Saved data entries
%%
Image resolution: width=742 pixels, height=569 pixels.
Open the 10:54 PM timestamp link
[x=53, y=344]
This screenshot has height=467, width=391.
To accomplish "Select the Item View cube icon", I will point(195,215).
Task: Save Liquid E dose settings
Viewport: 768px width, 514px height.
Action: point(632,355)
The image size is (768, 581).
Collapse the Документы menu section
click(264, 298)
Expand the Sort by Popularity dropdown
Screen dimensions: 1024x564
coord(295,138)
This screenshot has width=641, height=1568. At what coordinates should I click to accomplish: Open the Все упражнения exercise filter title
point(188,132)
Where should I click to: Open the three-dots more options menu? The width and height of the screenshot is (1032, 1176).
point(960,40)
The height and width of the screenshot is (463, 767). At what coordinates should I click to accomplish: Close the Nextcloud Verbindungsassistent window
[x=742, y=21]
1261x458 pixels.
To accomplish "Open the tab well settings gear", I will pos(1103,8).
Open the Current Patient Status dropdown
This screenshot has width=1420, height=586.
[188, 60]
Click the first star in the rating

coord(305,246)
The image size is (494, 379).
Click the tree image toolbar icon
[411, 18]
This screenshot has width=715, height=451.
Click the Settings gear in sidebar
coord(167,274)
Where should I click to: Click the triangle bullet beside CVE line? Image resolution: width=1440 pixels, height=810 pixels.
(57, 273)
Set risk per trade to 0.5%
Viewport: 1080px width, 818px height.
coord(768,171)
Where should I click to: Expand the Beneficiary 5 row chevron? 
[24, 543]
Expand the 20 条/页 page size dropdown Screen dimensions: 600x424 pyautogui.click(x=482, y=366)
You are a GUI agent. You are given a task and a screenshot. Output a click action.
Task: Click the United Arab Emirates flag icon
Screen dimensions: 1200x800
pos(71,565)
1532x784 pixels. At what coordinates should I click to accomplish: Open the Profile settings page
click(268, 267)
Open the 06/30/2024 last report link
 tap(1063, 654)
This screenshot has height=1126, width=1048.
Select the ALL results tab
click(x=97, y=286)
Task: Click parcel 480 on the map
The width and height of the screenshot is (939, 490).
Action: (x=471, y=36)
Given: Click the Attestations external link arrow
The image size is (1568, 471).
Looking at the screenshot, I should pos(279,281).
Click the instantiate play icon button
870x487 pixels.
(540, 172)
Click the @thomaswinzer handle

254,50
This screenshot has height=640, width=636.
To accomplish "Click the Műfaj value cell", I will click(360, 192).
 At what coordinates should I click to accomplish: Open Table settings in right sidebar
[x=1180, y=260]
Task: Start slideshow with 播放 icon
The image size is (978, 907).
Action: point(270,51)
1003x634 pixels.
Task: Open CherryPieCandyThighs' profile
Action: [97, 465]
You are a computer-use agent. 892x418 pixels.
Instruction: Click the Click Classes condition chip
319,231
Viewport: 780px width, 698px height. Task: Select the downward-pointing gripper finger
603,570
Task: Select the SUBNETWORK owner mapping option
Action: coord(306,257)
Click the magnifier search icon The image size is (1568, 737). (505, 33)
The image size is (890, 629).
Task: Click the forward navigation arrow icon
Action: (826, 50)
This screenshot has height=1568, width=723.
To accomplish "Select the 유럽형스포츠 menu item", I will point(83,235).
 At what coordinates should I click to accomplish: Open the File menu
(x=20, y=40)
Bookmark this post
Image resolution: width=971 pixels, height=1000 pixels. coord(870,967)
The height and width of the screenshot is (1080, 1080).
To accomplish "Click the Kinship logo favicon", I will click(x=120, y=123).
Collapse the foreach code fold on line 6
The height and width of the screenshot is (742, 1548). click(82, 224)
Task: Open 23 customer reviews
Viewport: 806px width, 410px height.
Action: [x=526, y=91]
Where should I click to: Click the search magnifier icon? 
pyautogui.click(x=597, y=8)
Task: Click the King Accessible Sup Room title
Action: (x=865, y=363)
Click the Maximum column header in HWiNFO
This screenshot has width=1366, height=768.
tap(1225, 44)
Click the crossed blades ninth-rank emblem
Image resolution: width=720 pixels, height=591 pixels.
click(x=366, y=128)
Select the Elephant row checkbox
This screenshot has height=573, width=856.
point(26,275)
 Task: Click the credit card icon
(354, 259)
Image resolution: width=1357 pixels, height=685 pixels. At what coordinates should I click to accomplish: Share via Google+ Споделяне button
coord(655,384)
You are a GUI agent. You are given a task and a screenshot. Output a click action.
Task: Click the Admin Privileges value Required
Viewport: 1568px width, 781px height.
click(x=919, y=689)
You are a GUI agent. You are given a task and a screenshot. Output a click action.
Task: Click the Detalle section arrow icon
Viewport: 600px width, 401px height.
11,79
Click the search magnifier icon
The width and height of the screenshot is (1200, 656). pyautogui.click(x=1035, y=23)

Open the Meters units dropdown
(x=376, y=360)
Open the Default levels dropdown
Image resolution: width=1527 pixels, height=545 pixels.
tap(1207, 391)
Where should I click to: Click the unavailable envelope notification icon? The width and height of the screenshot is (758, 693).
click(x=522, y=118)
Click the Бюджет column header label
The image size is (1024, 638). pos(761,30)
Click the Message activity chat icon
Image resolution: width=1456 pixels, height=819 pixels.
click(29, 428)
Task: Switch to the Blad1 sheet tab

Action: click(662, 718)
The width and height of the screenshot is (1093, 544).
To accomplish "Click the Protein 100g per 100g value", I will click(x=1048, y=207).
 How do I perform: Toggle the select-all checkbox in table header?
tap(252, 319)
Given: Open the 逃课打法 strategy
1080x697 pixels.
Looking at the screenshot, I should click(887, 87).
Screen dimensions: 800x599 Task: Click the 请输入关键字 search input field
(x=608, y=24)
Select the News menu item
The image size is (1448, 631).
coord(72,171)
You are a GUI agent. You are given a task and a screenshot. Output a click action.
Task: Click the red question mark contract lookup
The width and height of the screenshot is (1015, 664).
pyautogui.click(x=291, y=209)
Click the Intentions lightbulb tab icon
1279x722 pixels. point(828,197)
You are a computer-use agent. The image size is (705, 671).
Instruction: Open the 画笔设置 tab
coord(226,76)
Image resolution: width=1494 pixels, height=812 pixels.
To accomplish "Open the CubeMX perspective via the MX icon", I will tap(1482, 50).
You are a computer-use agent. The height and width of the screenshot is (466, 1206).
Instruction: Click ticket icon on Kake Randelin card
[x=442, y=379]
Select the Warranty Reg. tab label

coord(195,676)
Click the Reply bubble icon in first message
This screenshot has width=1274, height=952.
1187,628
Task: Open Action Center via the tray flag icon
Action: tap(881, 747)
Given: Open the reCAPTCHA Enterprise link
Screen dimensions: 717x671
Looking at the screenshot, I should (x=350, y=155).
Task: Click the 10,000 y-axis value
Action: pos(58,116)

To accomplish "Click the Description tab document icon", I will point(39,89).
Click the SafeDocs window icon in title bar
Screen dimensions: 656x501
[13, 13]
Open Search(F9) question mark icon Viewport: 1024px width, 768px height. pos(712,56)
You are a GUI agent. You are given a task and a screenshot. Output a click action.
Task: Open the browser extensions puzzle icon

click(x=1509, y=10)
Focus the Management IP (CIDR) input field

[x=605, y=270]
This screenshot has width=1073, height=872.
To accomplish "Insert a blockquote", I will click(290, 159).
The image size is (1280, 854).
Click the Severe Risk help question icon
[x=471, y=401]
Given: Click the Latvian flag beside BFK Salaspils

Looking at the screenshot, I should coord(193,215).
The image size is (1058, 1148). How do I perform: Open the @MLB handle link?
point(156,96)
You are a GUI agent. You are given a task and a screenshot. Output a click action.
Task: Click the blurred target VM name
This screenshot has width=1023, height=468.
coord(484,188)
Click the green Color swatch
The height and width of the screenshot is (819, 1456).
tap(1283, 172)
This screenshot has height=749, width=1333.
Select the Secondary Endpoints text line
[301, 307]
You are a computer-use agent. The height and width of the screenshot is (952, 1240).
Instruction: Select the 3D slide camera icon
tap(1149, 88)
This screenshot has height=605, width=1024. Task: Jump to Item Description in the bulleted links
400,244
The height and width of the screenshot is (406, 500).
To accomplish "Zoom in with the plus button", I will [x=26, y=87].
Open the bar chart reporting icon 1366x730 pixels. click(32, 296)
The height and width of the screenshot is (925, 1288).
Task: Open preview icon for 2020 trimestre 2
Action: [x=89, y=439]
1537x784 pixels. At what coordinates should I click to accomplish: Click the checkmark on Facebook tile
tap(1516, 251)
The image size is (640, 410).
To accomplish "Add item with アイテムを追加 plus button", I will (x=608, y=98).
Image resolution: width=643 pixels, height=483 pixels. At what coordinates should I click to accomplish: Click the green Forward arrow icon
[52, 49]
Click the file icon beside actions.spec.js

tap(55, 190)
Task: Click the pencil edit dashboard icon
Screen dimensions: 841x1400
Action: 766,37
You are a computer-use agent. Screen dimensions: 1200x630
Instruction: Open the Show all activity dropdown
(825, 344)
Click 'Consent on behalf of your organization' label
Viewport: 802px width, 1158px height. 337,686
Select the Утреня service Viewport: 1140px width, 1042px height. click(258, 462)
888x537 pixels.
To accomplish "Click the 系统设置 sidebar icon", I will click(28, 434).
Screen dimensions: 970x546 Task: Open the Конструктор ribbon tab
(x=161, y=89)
%%
* **What is expected**
Your answer should be a single number, namely how many lines of the data above hold "with".

* **Task answer**
3